- Text provided -
Below are more headlines from the 1982 baseball season, including the Cardinals' run to the World Series.
Dale Murphy Named 1982 National League MVP
Dale Murphy enjoyed a great 1982 season, batting .281 with 36 homers and 109 RBI to lead the Braves to the National League West Division title. He was named the circuit's MVP for his efforts. Murphy spent most of his off-season deciding which products not to endorse. The one product he did agree to promote? Milk.
Tim Raines Leads National League in Steals
Tim Raines led the National League in stolen bases for the second consecutive season, swiping 78. Raines also played in his second consecutive All-Star Game. Although Raines lacked Rickey Henderson's power, the two were often described as the most talented players in their respective leagues.
Dave Kingman Is National League HR King
Dave Kingman led the National League in homers with 37 while driving in 99 runs and batting an anemic .204. Kong set a major league record for lowest batting average by a home run champion. His .204 mark was also the lowest ever for a first baseman with 400 or more at-bats.
1982 Milwaukee Brewers Win Game Five
After forcing out Cardinal Lonnie Smith at second base, Brewers shortstop Robin Yount tried in vain to get Keith Hernandez out at first in game five of the 1982 World Series. The Brewers defeated the Cardinals 6-4 take a one-game edge; it was their last victory in the tournament.
Al Oliver Posts .331 Average
Traded to Montreal for third baseman Larry Parrish of Texas, Al Oliver gained a lot of popularity. He responded by winning the National League batting title with a career-high .331 average. Topping the circuit in hits (204) and doubles (43), he tied Dale Murphy for the RBI title with 109.

- Given data -
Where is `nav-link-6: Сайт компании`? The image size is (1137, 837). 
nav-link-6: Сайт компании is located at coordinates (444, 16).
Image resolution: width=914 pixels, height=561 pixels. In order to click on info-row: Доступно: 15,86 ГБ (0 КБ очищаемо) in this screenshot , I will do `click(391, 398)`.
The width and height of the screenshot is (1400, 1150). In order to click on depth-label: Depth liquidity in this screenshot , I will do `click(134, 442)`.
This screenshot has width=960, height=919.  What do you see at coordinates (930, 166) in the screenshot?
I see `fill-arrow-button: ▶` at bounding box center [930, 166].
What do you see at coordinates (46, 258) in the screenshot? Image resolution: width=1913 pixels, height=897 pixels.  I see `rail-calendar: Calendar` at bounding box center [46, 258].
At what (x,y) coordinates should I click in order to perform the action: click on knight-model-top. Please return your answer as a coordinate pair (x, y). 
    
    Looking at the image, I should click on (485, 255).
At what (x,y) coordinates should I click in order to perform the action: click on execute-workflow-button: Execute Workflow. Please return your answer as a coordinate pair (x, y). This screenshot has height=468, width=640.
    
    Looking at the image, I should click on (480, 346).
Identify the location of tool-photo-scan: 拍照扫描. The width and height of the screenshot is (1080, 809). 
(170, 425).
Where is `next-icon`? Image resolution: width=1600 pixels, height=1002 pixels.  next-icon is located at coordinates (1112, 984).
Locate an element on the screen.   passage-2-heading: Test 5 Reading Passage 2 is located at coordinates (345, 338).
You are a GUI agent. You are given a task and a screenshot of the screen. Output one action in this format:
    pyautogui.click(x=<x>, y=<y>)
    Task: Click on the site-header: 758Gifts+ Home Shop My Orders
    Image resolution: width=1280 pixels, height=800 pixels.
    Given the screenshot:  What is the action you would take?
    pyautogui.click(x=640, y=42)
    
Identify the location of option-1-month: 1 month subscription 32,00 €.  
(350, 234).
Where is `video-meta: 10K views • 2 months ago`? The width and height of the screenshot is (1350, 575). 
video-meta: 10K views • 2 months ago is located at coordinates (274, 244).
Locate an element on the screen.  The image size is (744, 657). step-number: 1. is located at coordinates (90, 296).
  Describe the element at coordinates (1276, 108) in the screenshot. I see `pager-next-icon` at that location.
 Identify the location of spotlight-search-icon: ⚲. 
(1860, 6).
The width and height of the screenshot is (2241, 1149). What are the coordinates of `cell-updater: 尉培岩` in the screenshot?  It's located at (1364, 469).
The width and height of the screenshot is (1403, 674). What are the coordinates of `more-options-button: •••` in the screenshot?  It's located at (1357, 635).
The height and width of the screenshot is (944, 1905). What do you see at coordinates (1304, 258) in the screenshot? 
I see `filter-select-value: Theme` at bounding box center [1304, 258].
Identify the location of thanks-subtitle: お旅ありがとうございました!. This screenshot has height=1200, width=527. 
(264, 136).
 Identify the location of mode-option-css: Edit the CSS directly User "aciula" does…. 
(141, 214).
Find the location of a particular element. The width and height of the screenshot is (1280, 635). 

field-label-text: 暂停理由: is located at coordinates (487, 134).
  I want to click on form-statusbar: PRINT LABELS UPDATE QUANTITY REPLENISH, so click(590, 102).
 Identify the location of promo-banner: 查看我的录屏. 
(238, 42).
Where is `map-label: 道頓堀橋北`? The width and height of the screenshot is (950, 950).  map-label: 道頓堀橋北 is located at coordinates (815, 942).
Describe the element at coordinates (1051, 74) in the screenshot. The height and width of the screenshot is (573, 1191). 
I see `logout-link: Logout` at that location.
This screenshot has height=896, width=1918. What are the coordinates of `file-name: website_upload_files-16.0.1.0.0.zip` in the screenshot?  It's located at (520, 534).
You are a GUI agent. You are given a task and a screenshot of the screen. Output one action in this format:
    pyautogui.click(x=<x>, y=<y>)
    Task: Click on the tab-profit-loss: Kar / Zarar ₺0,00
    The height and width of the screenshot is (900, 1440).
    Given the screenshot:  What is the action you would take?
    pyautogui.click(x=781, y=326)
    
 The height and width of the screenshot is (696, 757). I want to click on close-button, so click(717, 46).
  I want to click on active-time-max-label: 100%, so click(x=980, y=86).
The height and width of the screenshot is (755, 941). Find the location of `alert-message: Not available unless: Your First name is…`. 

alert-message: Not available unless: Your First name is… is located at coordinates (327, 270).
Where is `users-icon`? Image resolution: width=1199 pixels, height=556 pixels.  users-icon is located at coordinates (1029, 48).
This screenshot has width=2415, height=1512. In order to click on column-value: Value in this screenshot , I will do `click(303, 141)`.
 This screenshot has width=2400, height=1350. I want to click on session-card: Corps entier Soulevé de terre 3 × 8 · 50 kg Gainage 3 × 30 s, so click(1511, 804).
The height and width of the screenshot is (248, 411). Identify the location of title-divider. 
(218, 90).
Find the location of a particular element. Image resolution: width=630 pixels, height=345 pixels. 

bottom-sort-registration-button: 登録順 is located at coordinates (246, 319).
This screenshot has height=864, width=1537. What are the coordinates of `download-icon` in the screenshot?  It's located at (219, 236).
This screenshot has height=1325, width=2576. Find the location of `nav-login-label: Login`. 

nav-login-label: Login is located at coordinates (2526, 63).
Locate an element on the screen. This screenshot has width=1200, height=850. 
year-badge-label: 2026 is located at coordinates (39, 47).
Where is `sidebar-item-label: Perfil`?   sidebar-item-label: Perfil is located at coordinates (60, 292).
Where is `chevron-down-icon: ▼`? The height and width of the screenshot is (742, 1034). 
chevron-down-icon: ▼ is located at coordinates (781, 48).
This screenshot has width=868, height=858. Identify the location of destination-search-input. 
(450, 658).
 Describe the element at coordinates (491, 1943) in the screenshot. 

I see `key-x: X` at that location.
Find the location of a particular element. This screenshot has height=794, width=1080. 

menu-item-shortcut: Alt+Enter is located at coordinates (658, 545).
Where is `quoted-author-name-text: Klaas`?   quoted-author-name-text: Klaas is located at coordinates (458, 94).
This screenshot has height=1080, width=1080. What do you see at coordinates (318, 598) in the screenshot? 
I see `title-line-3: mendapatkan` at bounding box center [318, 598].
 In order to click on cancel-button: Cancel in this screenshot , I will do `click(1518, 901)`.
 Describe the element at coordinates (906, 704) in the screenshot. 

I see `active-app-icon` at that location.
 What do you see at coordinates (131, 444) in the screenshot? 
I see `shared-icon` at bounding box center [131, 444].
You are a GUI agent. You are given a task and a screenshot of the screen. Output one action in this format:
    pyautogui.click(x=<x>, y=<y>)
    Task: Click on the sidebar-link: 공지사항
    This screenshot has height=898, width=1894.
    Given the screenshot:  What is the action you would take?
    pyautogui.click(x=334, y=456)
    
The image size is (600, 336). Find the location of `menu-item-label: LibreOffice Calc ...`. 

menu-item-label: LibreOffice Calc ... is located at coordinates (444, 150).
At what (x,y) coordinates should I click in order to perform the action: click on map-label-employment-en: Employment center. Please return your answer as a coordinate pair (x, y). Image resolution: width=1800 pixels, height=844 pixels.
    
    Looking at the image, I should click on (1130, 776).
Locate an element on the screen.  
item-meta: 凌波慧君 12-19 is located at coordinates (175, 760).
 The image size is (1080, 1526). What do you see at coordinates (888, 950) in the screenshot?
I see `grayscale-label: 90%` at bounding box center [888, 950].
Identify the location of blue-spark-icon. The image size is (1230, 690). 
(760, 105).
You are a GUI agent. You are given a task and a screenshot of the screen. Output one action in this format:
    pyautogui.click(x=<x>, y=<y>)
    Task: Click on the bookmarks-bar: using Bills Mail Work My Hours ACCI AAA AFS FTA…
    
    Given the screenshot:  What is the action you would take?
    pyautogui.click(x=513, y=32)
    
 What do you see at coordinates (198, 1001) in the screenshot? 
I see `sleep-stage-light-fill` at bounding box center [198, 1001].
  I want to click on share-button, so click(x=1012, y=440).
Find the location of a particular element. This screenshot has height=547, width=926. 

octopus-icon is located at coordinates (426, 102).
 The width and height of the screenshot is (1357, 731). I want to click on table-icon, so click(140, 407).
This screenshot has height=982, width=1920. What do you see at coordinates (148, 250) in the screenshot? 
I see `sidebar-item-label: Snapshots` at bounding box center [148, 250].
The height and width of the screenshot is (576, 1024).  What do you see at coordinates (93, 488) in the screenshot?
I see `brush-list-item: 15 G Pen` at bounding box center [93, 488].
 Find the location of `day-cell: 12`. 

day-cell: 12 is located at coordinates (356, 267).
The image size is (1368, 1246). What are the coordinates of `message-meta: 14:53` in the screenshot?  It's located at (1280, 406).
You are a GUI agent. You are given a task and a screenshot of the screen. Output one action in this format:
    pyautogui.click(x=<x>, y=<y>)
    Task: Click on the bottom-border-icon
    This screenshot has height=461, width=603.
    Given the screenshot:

- Exercises -
A – Copy the lines of the listing exactly, starting with the line that contains "coordinates (1112, 984)." and going on through the line that contains "(350, 234).".
B – Write what comes next in the 1982 baseball season headlines, beginning right after their final sentence.

- Results in order -
A –
Where is `next-icon`? Image resolution: width=1600 pixels, height=1002 pixels.  next-icon is located at coordinates (1112, 984).
Locate an element on the screen.   passage-2-heading: Test 5 Reading Passage 2 is located at coordinates (345, 338).
You are a GUI agent. You are given a task and a screenshot of the screen. Output one action in this format:
    pyautogui.click(x=<x>, y=<y>)
    Task: Click on the site-header: 758Gifts+ Home Shop My Orders
    Image resolution: width=1280 pixels, height=800 pixels.
    Given the screenshot:  What is the action you would take?
    pyautogui.click(x=640, y=42)
    
Identify the location of option-1-month: 1 month subscription 32,00 €.  
(350, 234).

B –
Steve Sax Named 1982 National League Rookie of the Year
In 1982, Steve Sax became the fourth consecutive Dodger to capture National League Rookie of the Year honors. Sax hit .282 and set a Dodger rookie record with 49 stolen bases.
Ozzie Smith Wields Some Magic
In 1982, the Padres and Cardinals swapped shortstops, as Garry Templeton was shipped to San Diego and Ozzie Smith headed for St. Louis. Smith was considered an offensive liability despite his amazing glovework. Smith proved his critics only partly right, however, as he batted .248 for the season and then hit an impressive .556 in the three-game playoff sweep of the Braves.
Cecil Cooper's Fiery Bat
Cecil Cooper amassed a .313 batting average, .528 slugging average, 32 homers, and 121 RBI in 1982. Finishing out the year in style, the Brewers first baseman led his team to a come-from-behind victory in the fifth game of the 1982 American League Championship Series. In the seventh inning, he singled home the tying and winning runs as the Brewers defeated the Angels after having been down in the Series two games to none.
1982 St. Louis Cardinals Bomb 1982 Milwaukee Brewers
Brewers catcher Ted Simmons almost needed a calculator to count the Cardinals crossing his threshold in game six of the 1982 World Series. Before the night was over, 13 Redbirds -- and one Brewer -- had scored.
Paul Molitor Heats Up to .302
Nicknamed the "Ignitor," Paul Molitor batted .302 in 1982, spearheading the American League and setting a Brewers record by scoring 136 runs. Capping his season with a spectacular World Series, Molitor set a record with five hits in game one, sparking the Brewers to a 10-0 pasting of the Cardinals.
Find more highlights from the 1982 baseball season on the next page.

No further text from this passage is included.